## Directions for this task
Print every record below exactly as it stands, but leave out the pictures.

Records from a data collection
>>>

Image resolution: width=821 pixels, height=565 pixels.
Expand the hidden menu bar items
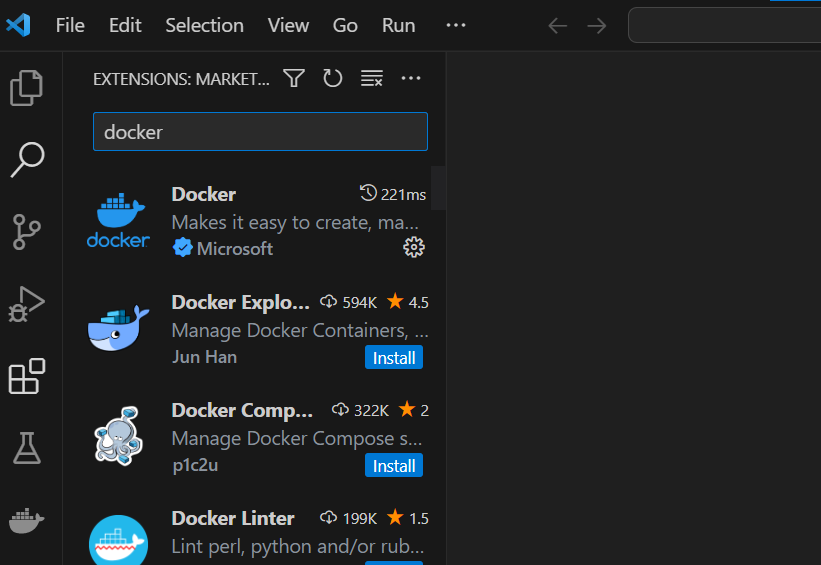click(x=456, y=25)
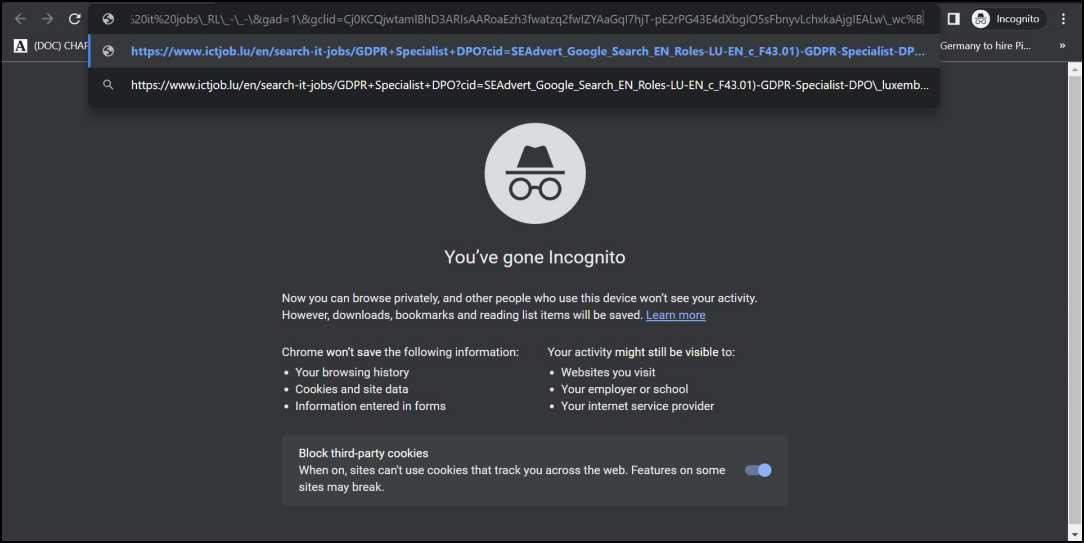1084x543 pixels.
Task: Click the scrollbar down arrow
Action: (1075, 535)
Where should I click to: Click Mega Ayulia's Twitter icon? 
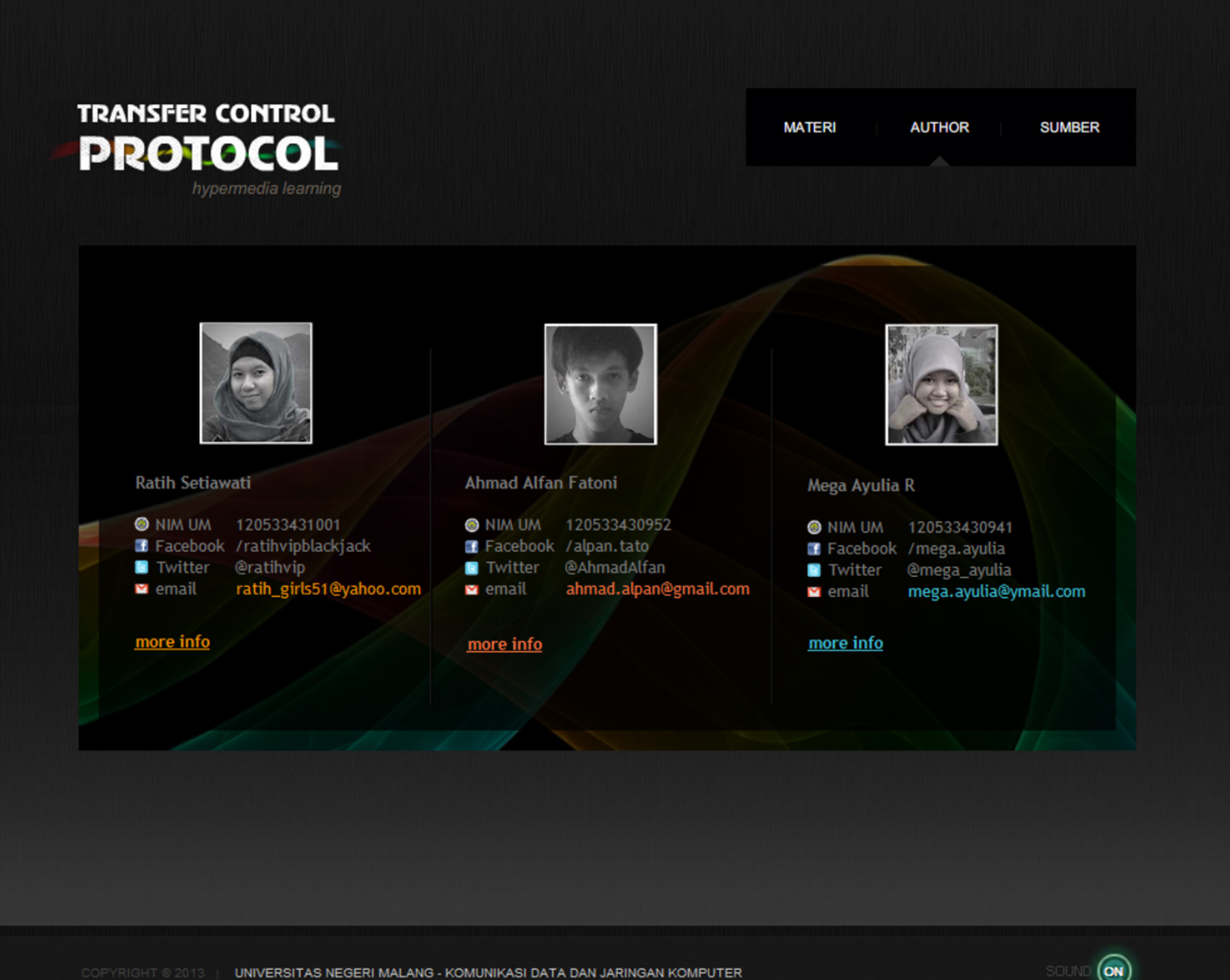click(814, 571)
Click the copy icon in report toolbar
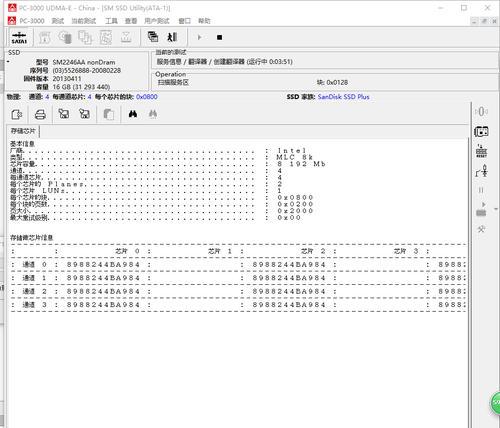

<<<

## Exercise result
Image resolution: width=821 pixels, height=565 pixels.
Expand the hidden menu bar items
click(x=456, y=25)
1084x543 pixels.
Task: Click the scrollbar down arrow
Action: (1075, 535)
Where should I click to: Click Mega Ayulia's Twitter icon? 
click(814, 571)
Click the copy icon in report toolbar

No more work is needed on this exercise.